→ **REQUIRED ACTION**
Every record below should be repeated exactly, with the pictures left out.

→ **TASK DATA**

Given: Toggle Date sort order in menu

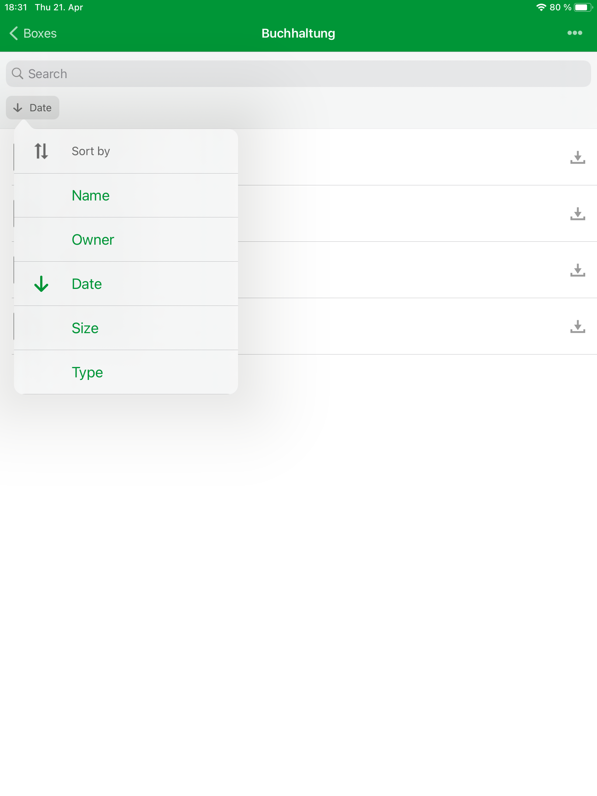Looking at the screenshot, I should (x=126, y=284).
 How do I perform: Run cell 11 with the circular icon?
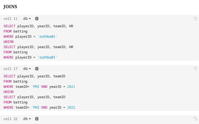point(195,19)
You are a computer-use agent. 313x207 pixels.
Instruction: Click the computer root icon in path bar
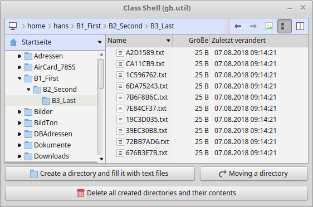tap(13, 26)
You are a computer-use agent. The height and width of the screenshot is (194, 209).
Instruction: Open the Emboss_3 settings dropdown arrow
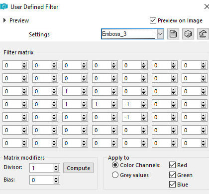pyautogui.click(x=160, y=34)
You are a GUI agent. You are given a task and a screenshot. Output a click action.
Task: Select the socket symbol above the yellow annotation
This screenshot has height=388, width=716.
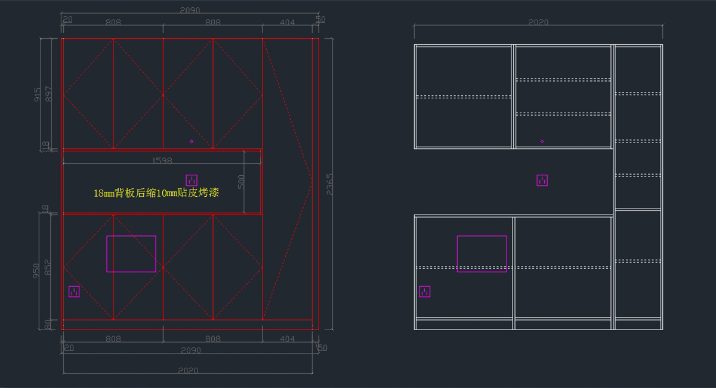point(192,180)
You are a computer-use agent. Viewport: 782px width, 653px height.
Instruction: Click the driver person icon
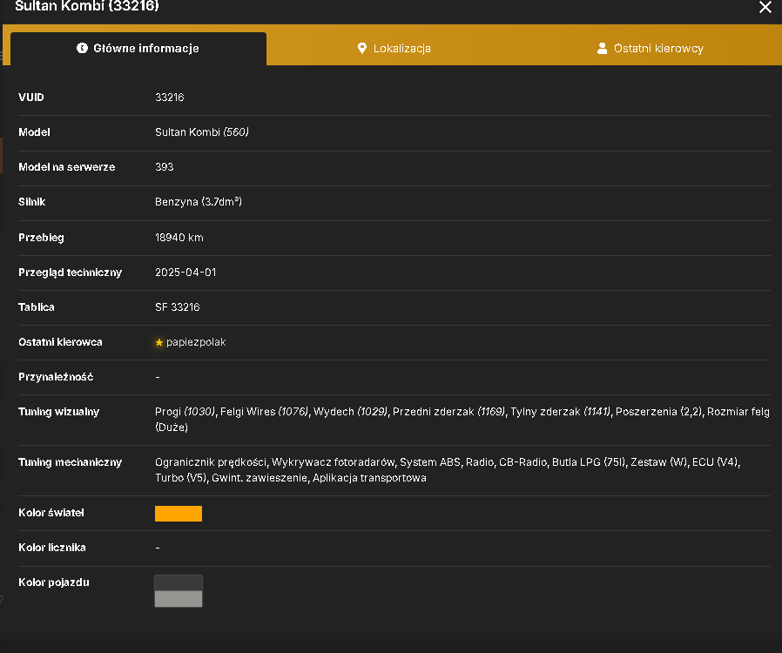point(602,49)
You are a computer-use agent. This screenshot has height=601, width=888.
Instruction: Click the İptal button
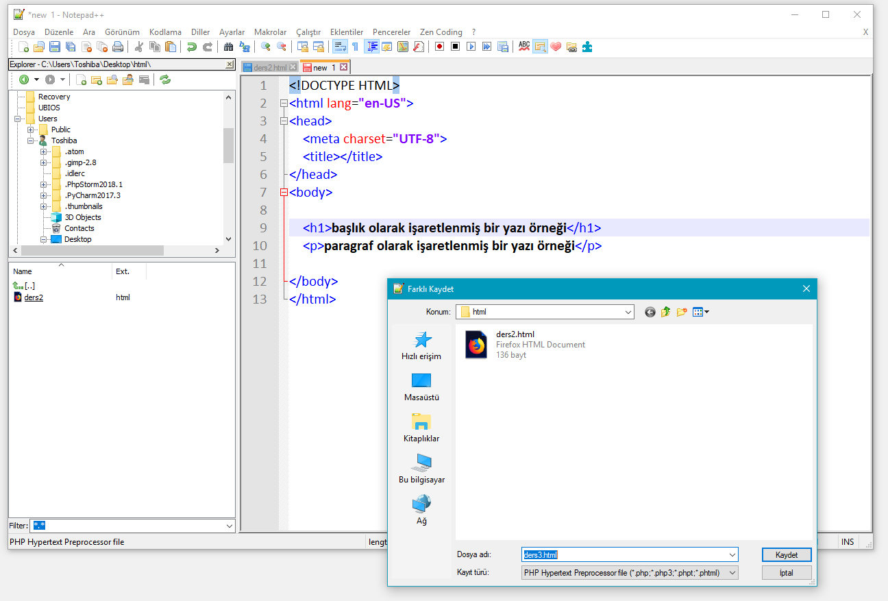[x=787, y=572]
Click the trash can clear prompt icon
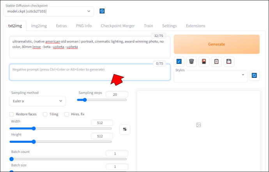The width and height of the screenshot is (269, 172). pyautogui.click(x=191, y=61)
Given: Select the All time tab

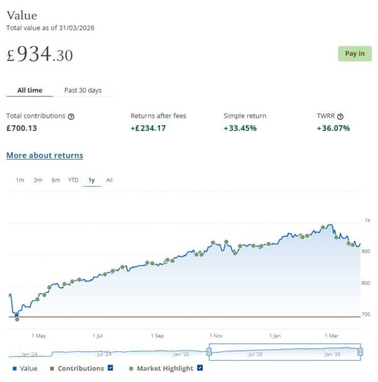Looking at the screenshot, I should coord(30,90).
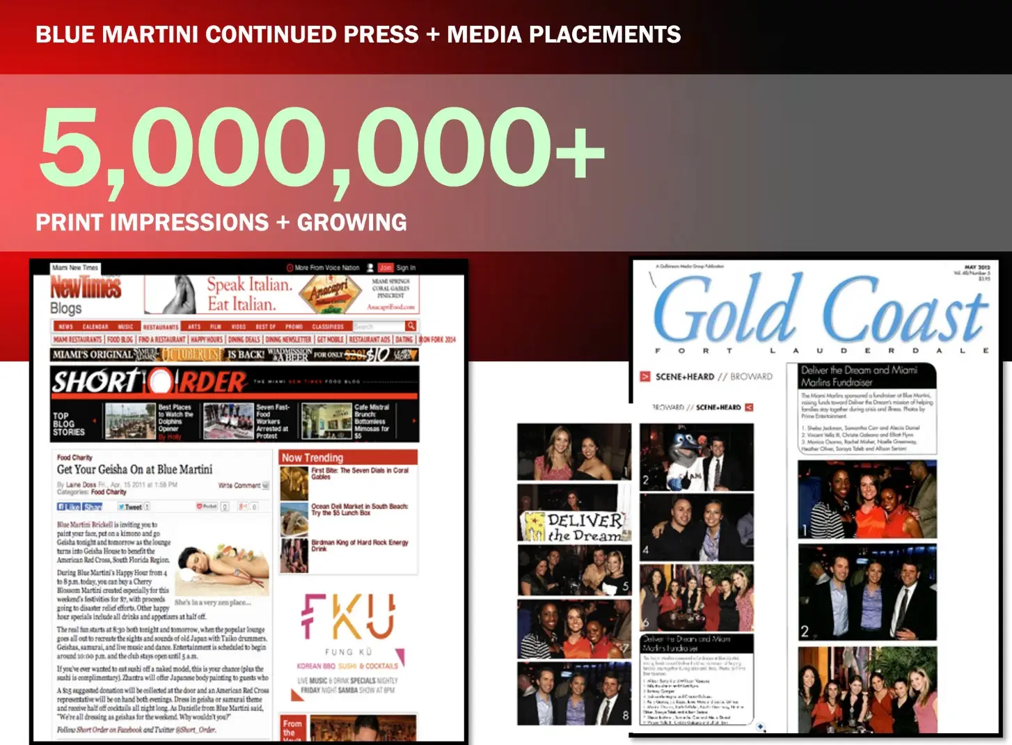The image size is (1012, 745).
Task: Click the Voice Nation circular logo icon
Action: pyautogui.click(x=290, y=267)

→ **EXERCISE OUTPUT**
Given: Toggle Date sort order in menu

Looking at the screenshot, I should (x=126, y=284).
 How do I perform: Run cell 11 with the circular icon?
point(195,19)
You are a computer-use agent. 313x207 pixels.
Instruction: Click the computer root icon in path bar
tap(13, 26)
You are a computer-use agent. The height and width of the screenshot is (194, 209).
Instruction: Open the Emboss_3 settings dropdown arrow
pyautogui.click(x=160, y=34)
You are a GUI agent. You are given a task and a screenshot. Output a click action.
Task: Select the socket symbol above the yellow annotation
This screenshot has height=388, width=716.
point(192,180)
You are a computer-use agent. Viewport: 782px width, 653px height.
Instruction: Click the driver person icon
point(602,49)
You are a computer-use agent. This screenshot has height=601, width=888.
Instruction: Click the İptal button
[x=787, y=572]
Click the trash can clear prompt icon
The width and height of the screenshot is (269, 172). pyautogui.click(x=191, y=61)
Given: Select the All time tab

Looking at the screenshot, I should coord(30,90).
The image size is (1012, 745).
Task: Click the Voice Nation circular logo icon
Action: pyautogui.click(x=290, y=267)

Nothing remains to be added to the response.